§ EXERCÍCIOS PROPOSTOS:
- 1) Reescreva a parte da reportagem sobre o fórum do Instituto Millenium que começa nas palavras "Grande mídia organiza" e termina após "sentenciou Arnaldo Jabor.", trocando "stalinismo" por "autoritarismo".
- 2) Segundo a reportagem sobre o fórum do Instituto Millenium, qual era o valor da inscrição no 1º Fórum Democracia e Liberdade de Expressão?
- 3) Prossiga com a reportagem sobre o fórum do Instituto Millenium a partir do ponto em que ela se encerra.

§ TRECHO SELECIONADO:
%%

Grande mídia organiza campanha contra candidatura de Dilma por Bia Barbosa
Em seminário promovido pelo Instituto Millenium em SP, representantes dos principais veículos de comunicação do país afirmaram que o PT é um partido contrário à liberdade de expressão e à democracia. Eles acreditam que se Dilma for eleita o stalinismo será implantado no Brasil. "Então tem que haver um trabalho a priori contra isso, uma atitude de precaução dos meios de comunicação. Temos que ser ofensivos e agressivos, não adianta reclamar depois", sentenciou Arnaldo Jabor.
Bia Barbosa
Se algum estudante ou
profissional de comunicação desavisado pagou os R$ 500,00 que custavam a
inscrição do 1º Fórum Democracia e Liberdade de Expressão, organizado pelo
Instituto Millenium, acreditando que os debates no evento girariam em torno das
reais ameaças a esses direitos fundamentais, pode ter se surpreendido com a
verdadeira aula sobre como organizar uma campanha política que foi dada pelos
representantes dos grandes veículos de comunicação nesta segunda-feira, em São
Paulo.
Promovido por um instituto defensor de valores como a economia de
mercado e o direito à propriedade, e que tem entre seus conselheiros nomes como
João Roberto Marinho, Roberto Civita, Eurípedes Alcântara e Pedro Bial, o fórum
contou com o apoio de entidades como a Abert (Associação Brasileira de Emissoras
de Rádio e Televisão), ANER (Associação Nacional de Editores de Revista), ANJ
(Associação Nacional de Jornais) e Abap (Associação Brasileira de Agências de
Publicidade). E dedicou boa parte das suas discussões ao que os palestrantes
consideram um risco para a democracia brasileira: a eleição de Dilma
Rousseff.

%%

§ MATERIAL DE APOIO:
%%

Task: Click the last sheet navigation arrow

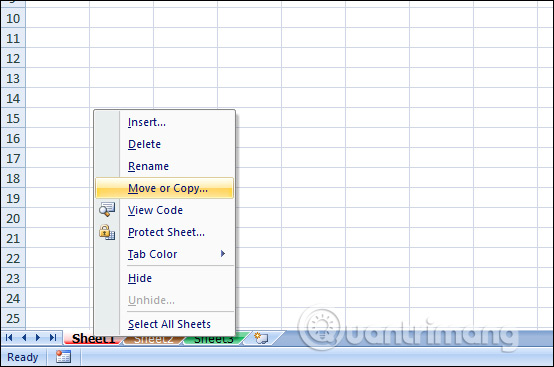Action: pos(53,338)
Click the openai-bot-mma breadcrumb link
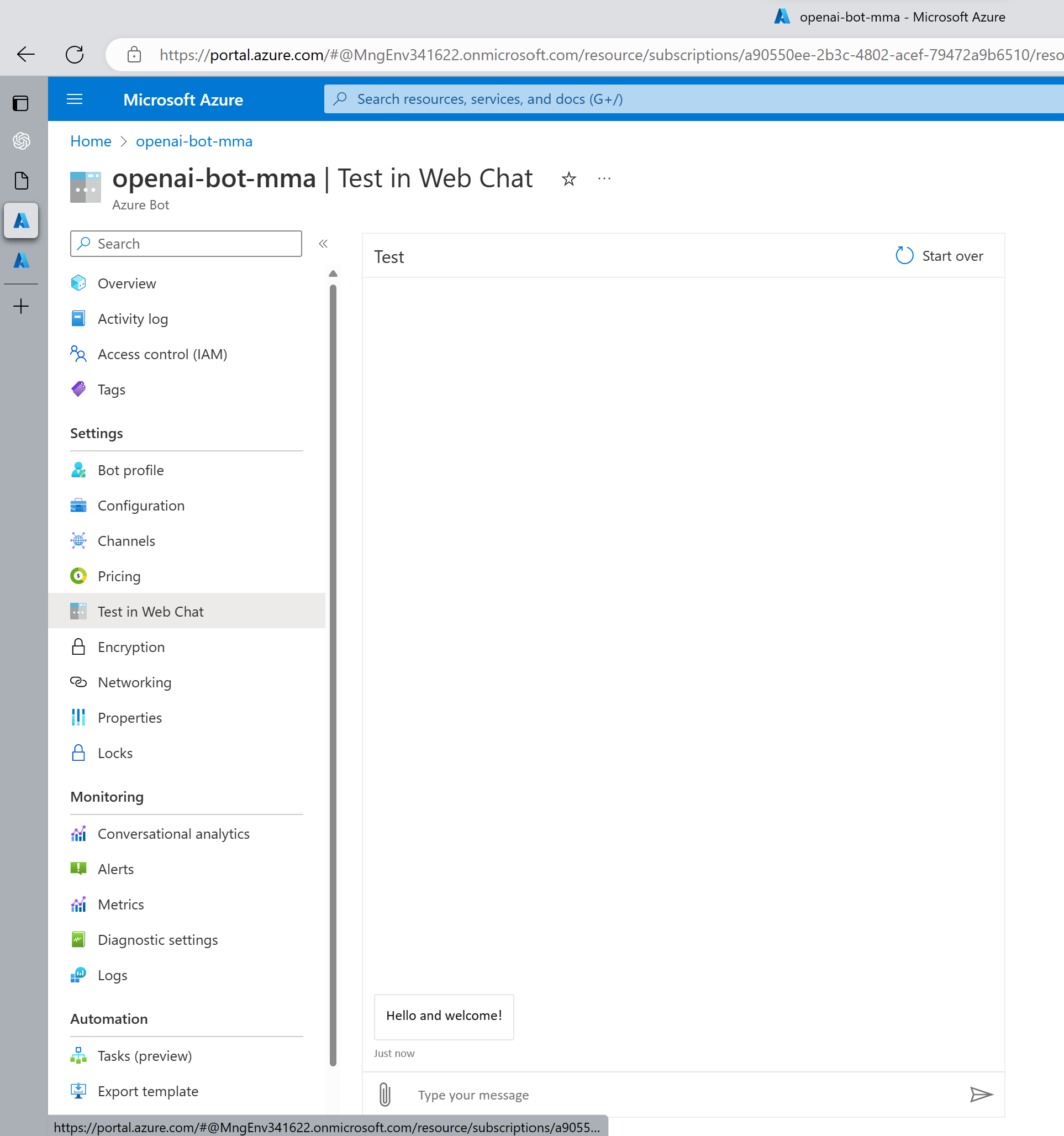 click(x=194, y=141)
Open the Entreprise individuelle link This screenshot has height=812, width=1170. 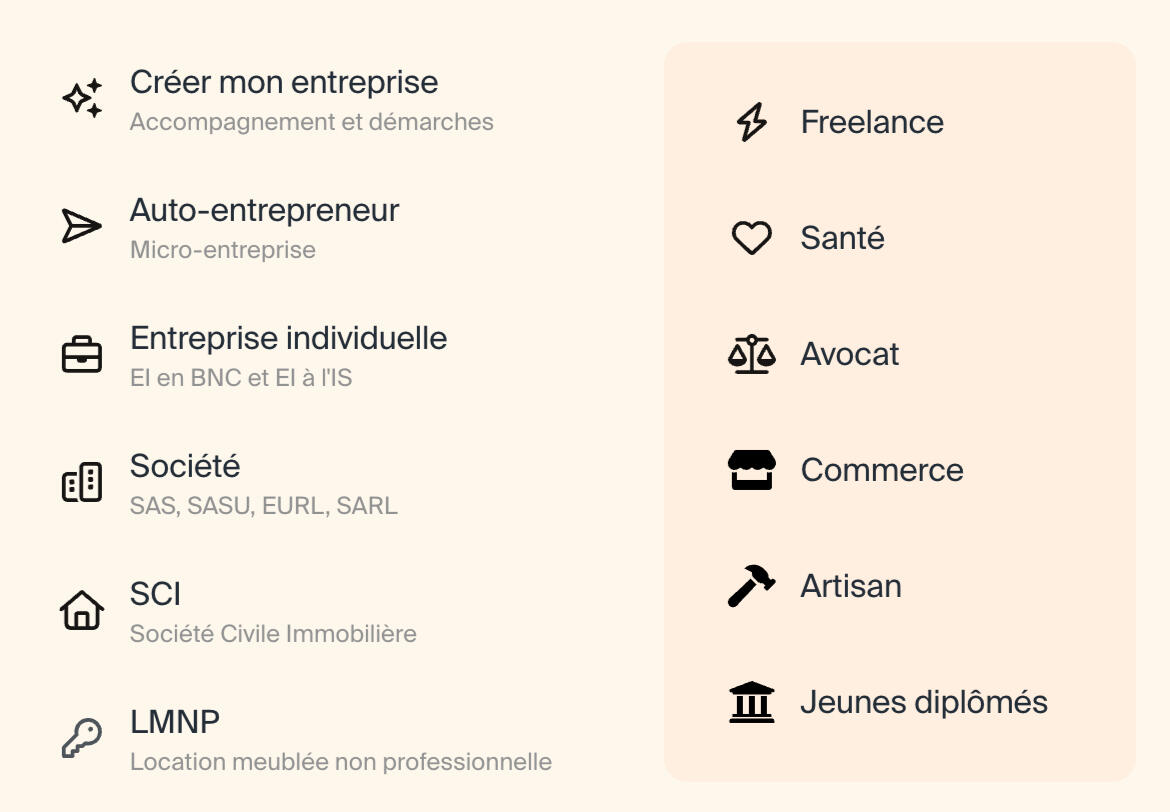click(x=288, y=339)
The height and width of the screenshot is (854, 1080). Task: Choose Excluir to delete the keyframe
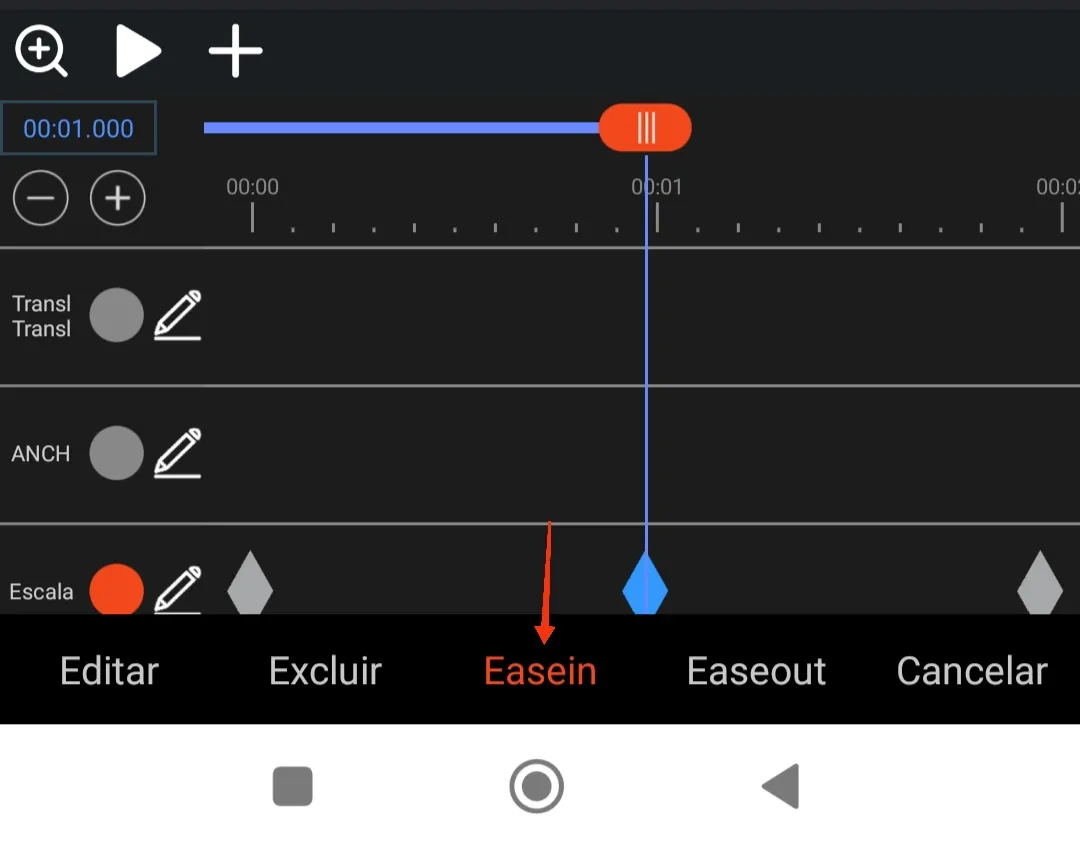325,671
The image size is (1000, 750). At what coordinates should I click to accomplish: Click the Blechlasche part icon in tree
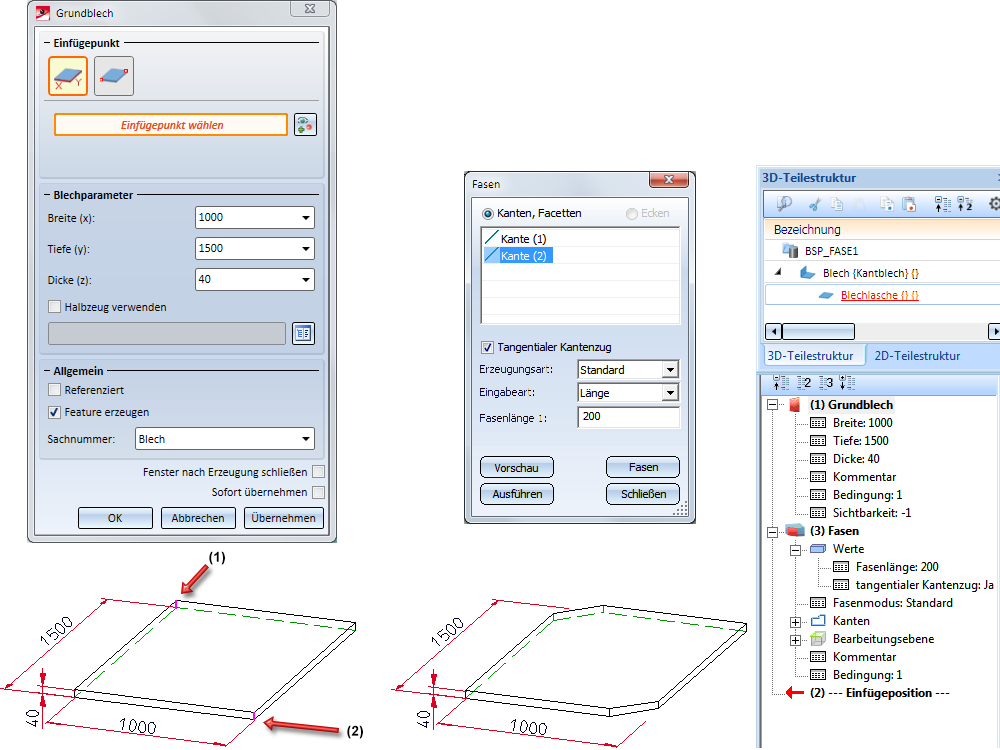[x=825, y=295]
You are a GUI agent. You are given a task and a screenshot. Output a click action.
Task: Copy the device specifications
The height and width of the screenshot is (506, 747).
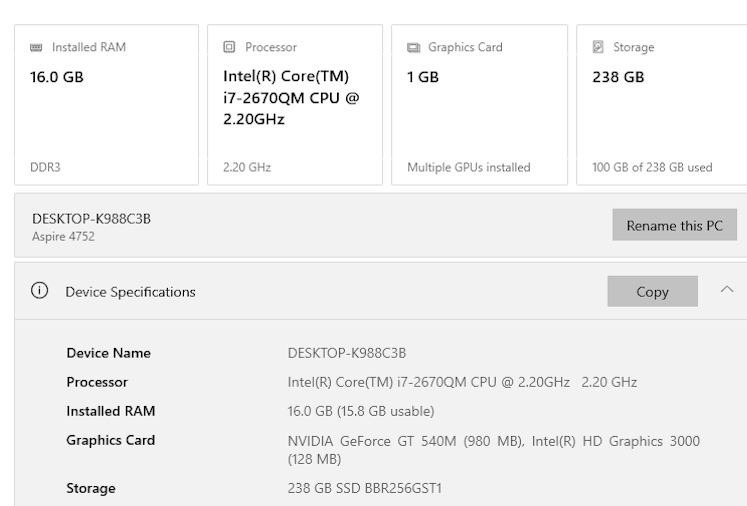click(652, 292)
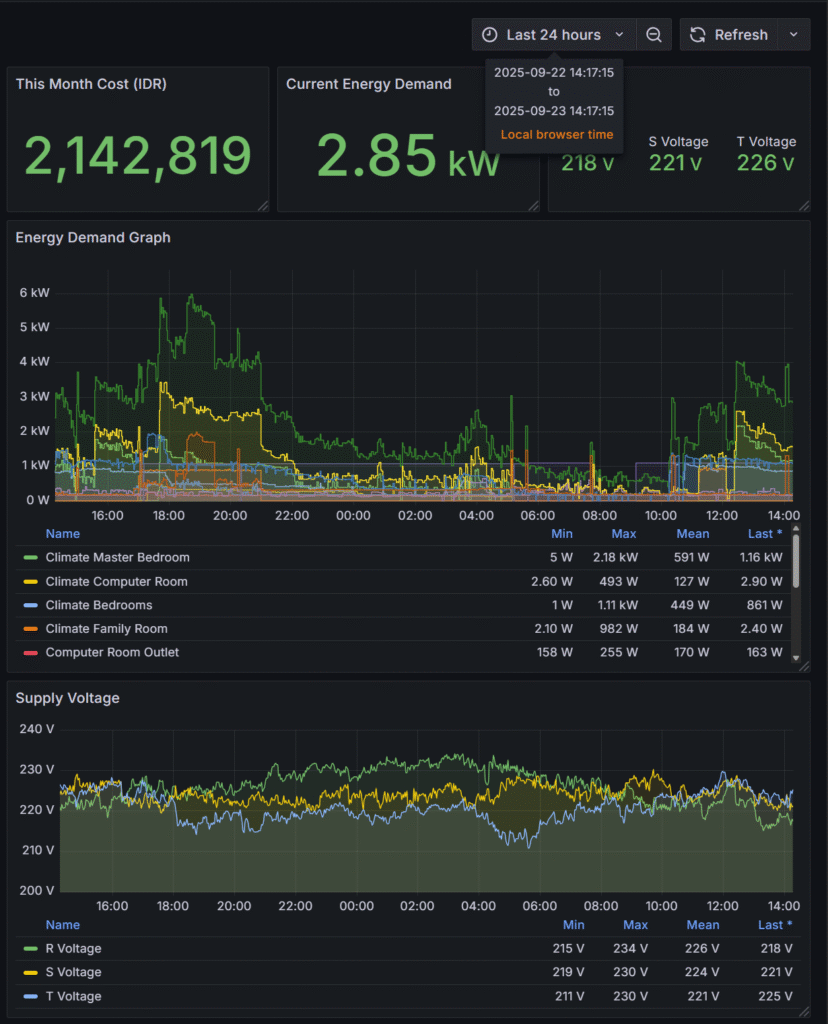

%%

§ RESPOSTAS ESPERADAS:
- 1)
Grande mídia organiza campanha contra candidatura de Dilma por Bia Barbosa
Em seminário promovido pelo Instituto Millenium em SP, representantes dos principais veículos de comunicação do país afirmaram que o PT é um partido contrário à liberdade de expressão e à democracia. Eles acreditam que se Dilma for eleita o autoritarismo será implantado no Brasil. "Então tem que haver um trabalho a priori contra isso, uma atitude de precaução dos meios de comunicação. Temos que ser ofensivos e agressivos, não adianta reclamar depois", sentenciou Arnaldo Jabor.

- 2) R$ 500,00.

- 3)
A explicação foi inicialmente dada pelo sociólogo Demétrio
Magnoli, que passou os últimos anos combatendo, nos noticiários e páginas dos
grandes veículos, políticas de ação afirmativa como as cotas para negros nas
universidades. Segundo ele, no início de sua história, o PT abrangia em sua
composição uma diversidade maior de correntes, incluindo a presença de
lideranças social-democratas. Hoje, para Magnoli, o partido é um aparato
controlado por sindicalistas e castristas, que têm respondido a suas bases pela
retomada e restauração de um programa político reminiscente dos antigos partidos
comunistas.
"Ao longo das quatro candidaturas de Lula, o PT realizou uma
mudança muito importante em relação à economia. Mas ao mesmo tempo em que o
governo adota um programa econômico ortodoxo e princípios da economia de
mercado, o PT dá marcha ré em todos os assuntos que se referem à democracia.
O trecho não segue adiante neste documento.